= VORLIEGENDER TEXT =
########

So sieht ein echter Schwarzer Lotus aus: Jan Humrich hält eine der extrem seltenen Magic-Sammelkarten in der Hand. Die Karte kostet schnell mehrere Zehntausend Euro und wird an einem sicheren Ort aufbewahrt.

Magic, Pokémon und Co: Die Liste an Fantasy-Kartenspielen ist lang. Jan Humrich aus Euskirchen zeigt, dass Fantasy-Spiele nicht nur was für Kinder sind.

Weltenwanderer, Spontanzauber, Artefakte, Goldene Regel, Power Nine, Lebenspunkte und Mana – alles vereint in Decks. Begriffe, bei denen Magic-Spielern das Herz aufgeht, der Rest aber irgendwie ratlos zurückbleibt.

Und dann ist da noch der Black Lotus. Die bekannteste Karte, des Fantasyspiels „Magic: The Gathering“, das 1993 auf den Markt gekommen ist. Sie ermöglicht es, ein Match im ersten Zug zu gewinnen. „Die Karte hat Kultfaktor“, sagt Jan Humrich.

Der 40-Jährige betreibt in Euskirchen an der Oststraße einen Fantasystore, hat Magic professionell gespielt und hatte zwischenzeitlich sogar mehrere Black Lotus in seinem Besitz. Heute ist es noch mindestens eine, die er an einem sicheren Platz aufbewahrt.

Euskirchen: Black Lotus als seltene Magic-Sammelkarte

Der Grund: Die Karte wird in einem guten Zustand in der Szene oder bei Sammlern gerne für an die 80.000 Euro gehandelt. „Vielleicht gibt es noch 150 Karten weltweit. In einem guten Zustand sind es vielleicht noch 20. So kommt der hohe Wert zustande“, erklärt Humrich.

Gespielt werden kann die Karte eigentlich nicht mehr. Nur in der sogenannten Vintage-Version von Magic darf sie sich im Deck, dem Kartenstapel, befinden. Doch Humrich hat nicht nur den Black Lotus, sondern die komplette Power Nine. Die neun stärksten und wertvollsten Karten im Magic-Universum. Verstaut sind die in zwei Koffern, ebenfalls an einem sicheren Ort.

Was ich Eltern immer wieder nur empfehlen kann: Schmeißt die Karten der Kinder, wenn der Speicher entrümpelt wird, nicht einfach weg.

########

= ZU BEARBEITENDE AUFGABEN =
- a) In welchem Jahr kam das Spiel „Magic: The Gathering“ laut dem Text über den Black Lotus auf den Markt?
- b) Erklären Sie bitte anhand des Textes über den Black Lotus, warum diese Karte so wertvoll ist.
Die anschließenden Zeilen stammen aus einer anderen Quelle als der Text.

= BEREITGESTELLTE DATEN =
########

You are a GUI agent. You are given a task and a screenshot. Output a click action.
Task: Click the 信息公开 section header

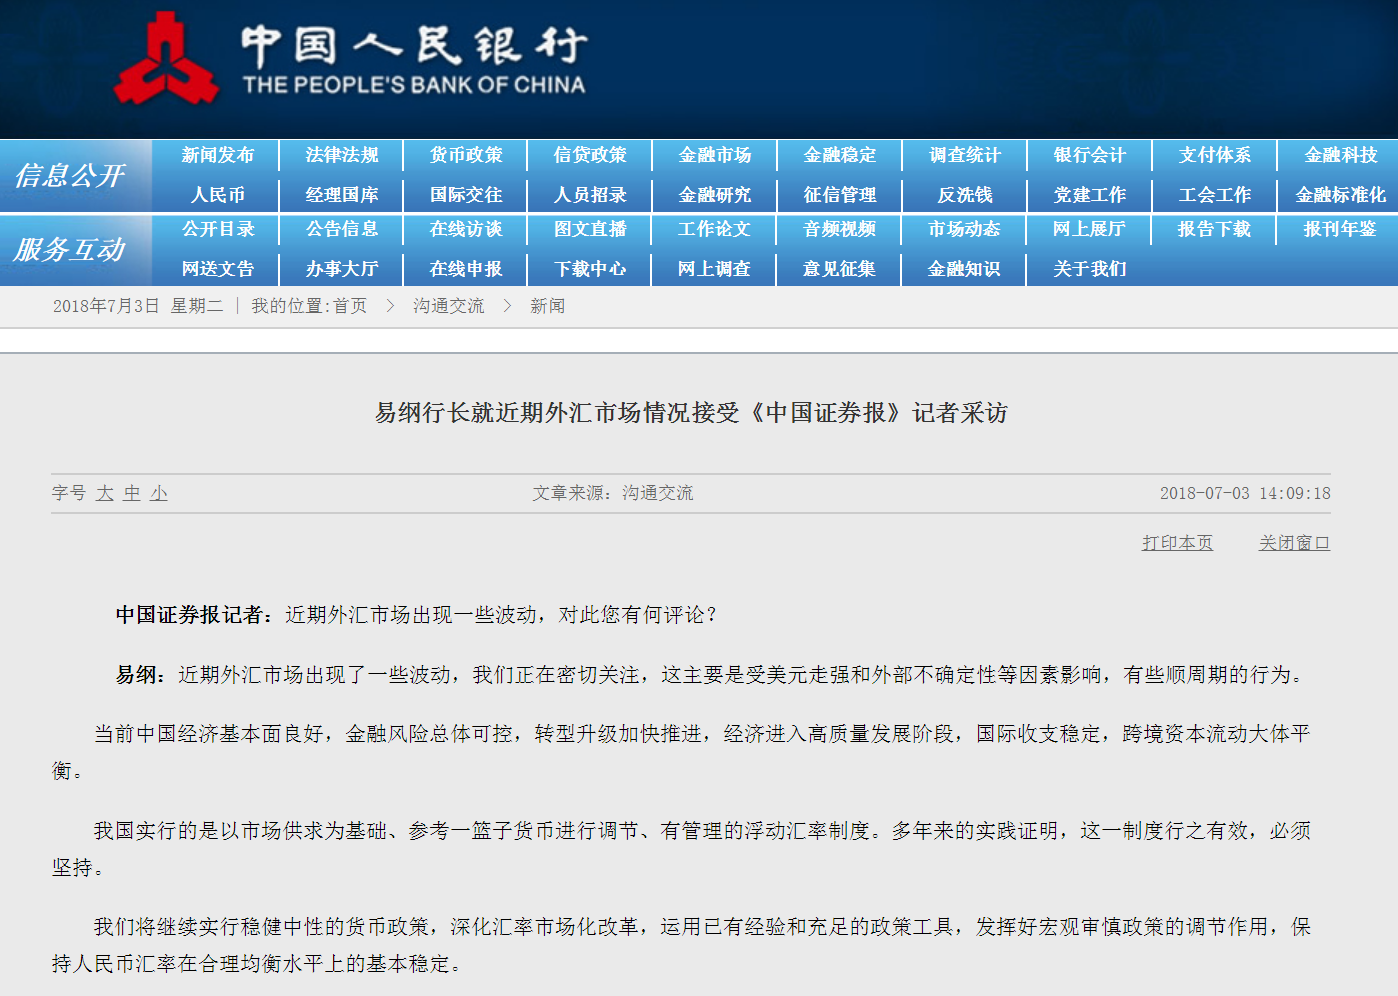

########

= LÖSUNGEN IN REIHENFOLGE =
- a) Im Jahr 1993.

- b) Laut Humrich gibt es weltweit vielleicht noch 150 Exemplare, davon nur etwa 20 in gutem Zustand. Aus dieser Seltenheit ergibt sich der hohe Wert: Gut erhaltene Karten werden für an die 80.000 Euro gehandelt.